BEGIN Supplied data
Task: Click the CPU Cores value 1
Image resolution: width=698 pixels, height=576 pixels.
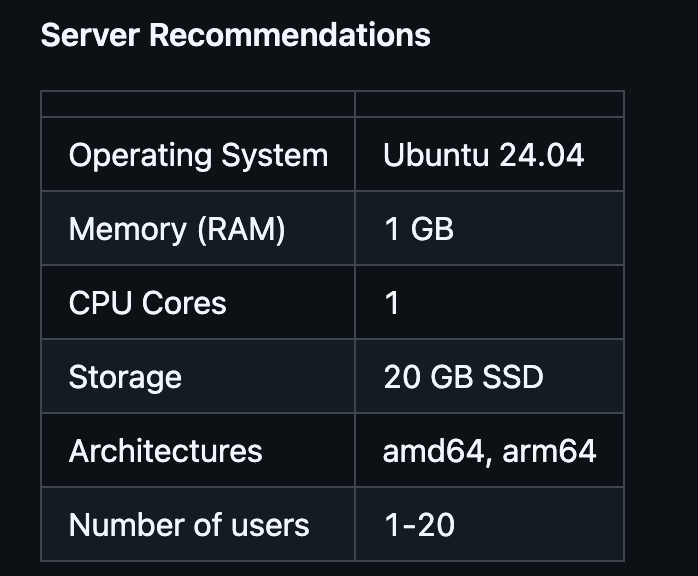Action: pos(392,303)
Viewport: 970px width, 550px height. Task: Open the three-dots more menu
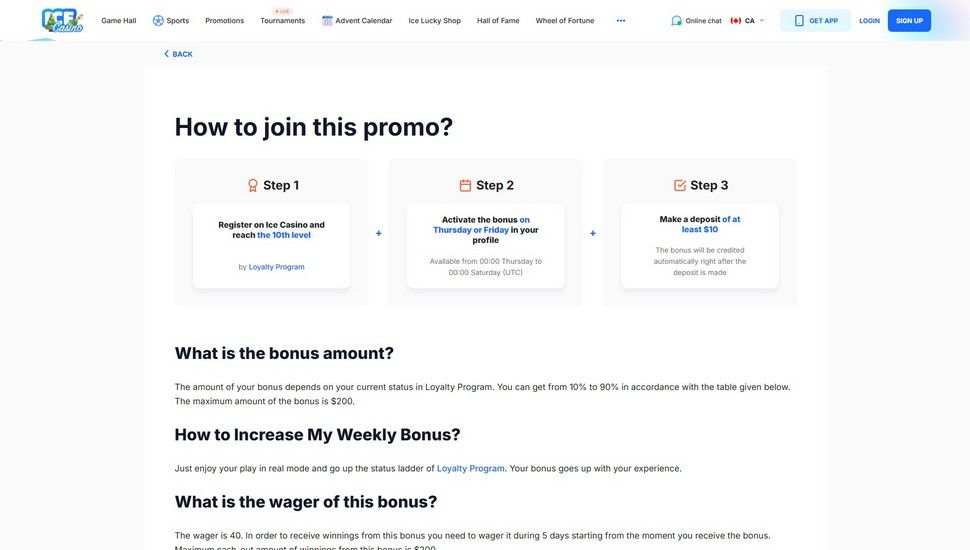tap(621, 20)
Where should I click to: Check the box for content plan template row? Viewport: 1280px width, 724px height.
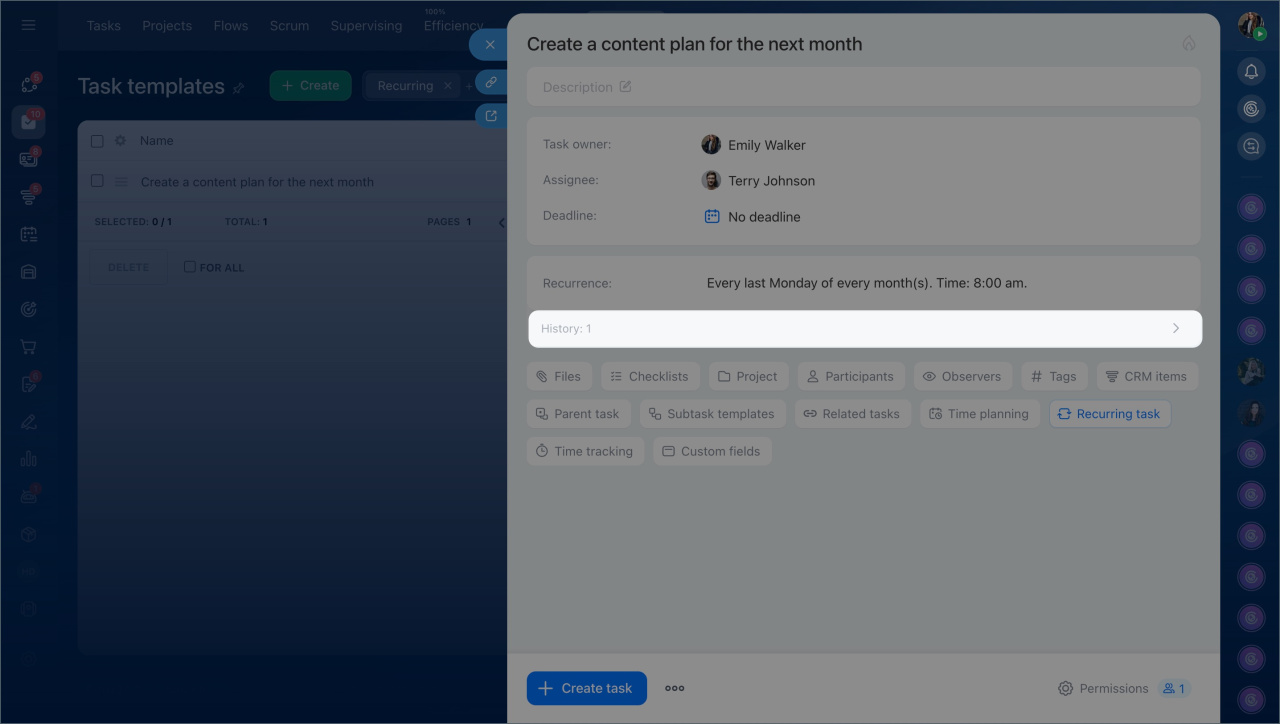(97, 181)
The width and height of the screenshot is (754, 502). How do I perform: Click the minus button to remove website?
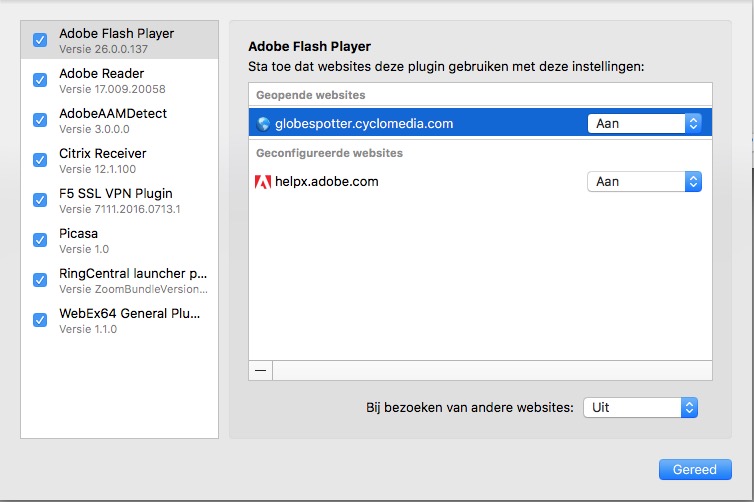pyautogui.click(x=261, y=369)
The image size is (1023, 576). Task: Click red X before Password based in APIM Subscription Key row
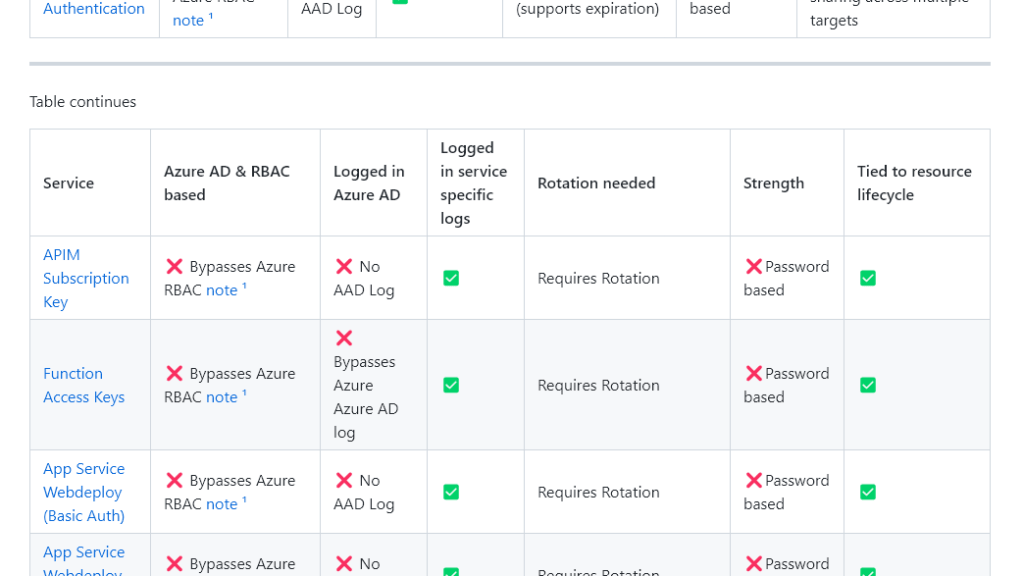(x=753, y=267)
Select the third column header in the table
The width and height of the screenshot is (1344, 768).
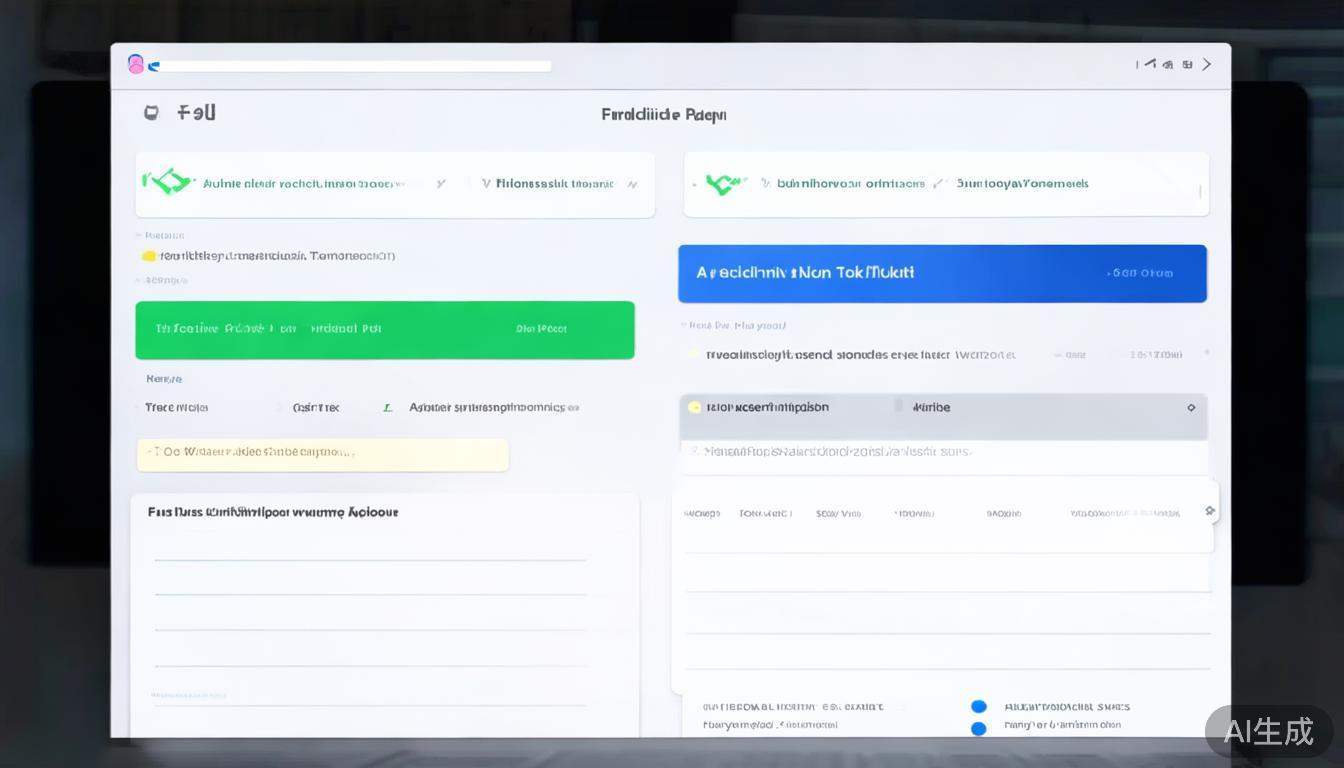[838, 514]
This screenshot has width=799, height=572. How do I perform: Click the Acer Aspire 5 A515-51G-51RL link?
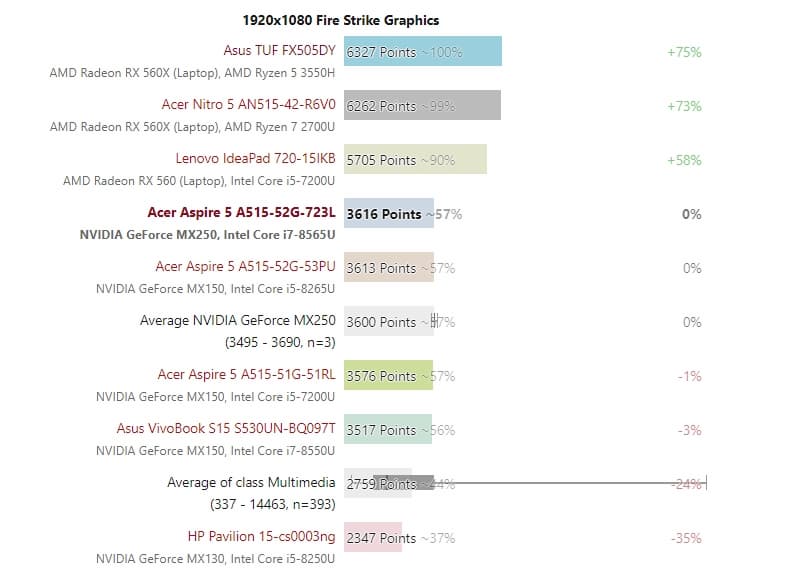pyautogui.click(x=246, y=374)
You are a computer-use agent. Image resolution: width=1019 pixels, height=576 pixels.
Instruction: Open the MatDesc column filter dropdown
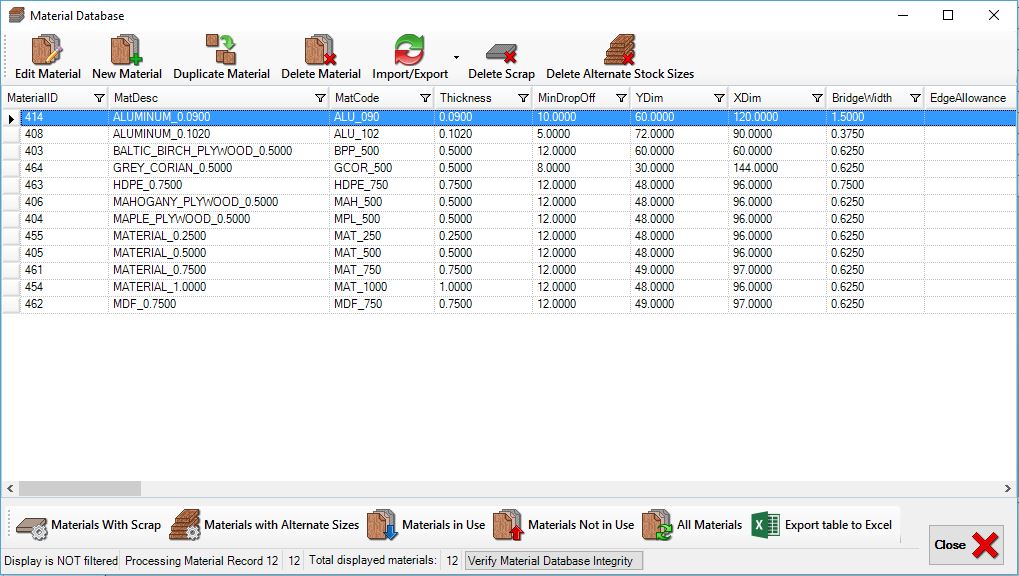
END Supplied data
● **What to work on**: Revise the records so that every "screenshot" becomes "capture", and keep everything else the same. Leave the pictures out of your answer.

● **Exercise output**:
Task: Click the CPU Cores value 1
Image resolution: width=698 pixels, height=576 pixels.
Action: pos(392,303)
Viewport: 970px width, 550px height. Task: Open the three-dots more menu
tap(621, 20)
Where should I click to: Check the box for content plan template row? Viewport: 1280px width, 724px height.
(97, 181)
The width and height of the capture is (754, 502). How do I perform: Click the minus button to remove website?
pyautogui.click(x=261, y=369)
The image size is (1023, 576). Task: Click red X before Password based in APIM Subscription Key row
(x=753, y=267)
Select the third column header in the table
The width and height of the capture is (1344, 768).
[838, 514]
This capture has width=799, height=572. How do I perform: Click the Acer Aspire 5 A515-51G-51RL link?
pyautogui.click(x=246, y=374)
You are a computer-use agent. Image resolution: width=1019 pixels, height=576 pixels.
Instruction: Open the MatDesc column filter dropdown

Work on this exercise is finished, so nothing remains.